--- start ---
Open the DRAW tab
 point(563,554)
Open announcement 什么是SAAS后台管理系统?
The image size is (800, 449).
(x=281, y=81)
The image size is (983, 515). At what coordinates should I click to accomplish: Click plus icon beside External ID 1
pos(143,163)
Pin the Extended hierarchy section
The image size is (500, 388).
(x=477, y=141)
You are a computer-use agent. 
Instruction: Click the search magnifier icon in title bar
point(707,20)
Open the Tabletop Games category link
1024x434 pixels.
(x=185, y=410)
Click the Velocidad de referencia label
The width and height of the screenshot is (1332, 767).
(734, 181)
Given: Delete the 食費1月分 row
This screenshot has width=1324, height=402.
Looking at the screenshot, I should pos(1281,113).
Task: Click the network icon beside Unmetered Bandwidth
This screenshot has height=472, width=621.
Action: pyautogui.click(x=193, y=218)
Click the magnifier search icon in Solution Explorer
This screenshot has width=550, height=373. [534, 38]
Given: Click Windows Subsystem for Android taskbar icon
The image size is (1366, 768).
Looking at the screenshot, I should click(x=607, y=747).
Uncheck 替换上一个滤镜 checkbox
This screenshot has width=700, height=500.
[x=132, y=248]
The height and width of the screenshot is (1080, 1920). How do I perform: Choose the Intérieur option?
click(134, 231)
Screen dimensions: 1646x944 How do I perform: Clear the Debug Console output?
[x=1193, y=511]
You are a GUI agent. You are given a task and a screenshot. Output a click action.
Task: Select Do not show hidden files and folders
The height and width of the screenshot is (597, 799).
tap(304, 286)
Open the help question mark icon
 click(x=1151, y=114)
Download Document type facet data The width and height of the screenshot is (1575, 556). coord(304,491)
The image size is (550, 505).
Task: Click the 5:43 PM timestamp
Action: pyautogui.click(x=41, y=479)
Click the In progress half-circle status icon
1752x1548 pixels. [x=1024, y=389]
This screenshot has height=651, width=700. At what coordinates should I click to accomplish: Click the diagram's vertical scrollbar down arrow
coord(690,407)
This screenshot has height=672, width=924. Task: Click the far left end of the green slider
--- end ---
• THE PROBLEM:
Locate every line in the items above that contains the word "icon", and copy each of those lines.

• WRITTEN ANSWER:
The image size is (983, 515). At what coordinates should I click to accomplish: Click plus icon beside External ID 1
Instruction: Click the search magnifier icon in title bar
Task: Click the network icon beside Unmetered Bandwidth
Click the magnifier search icon in Solution Explorer
Given: Click Windows Subsystem for Android taskbar icon
Open the help question mark icon
Click the In progress half-circle status icon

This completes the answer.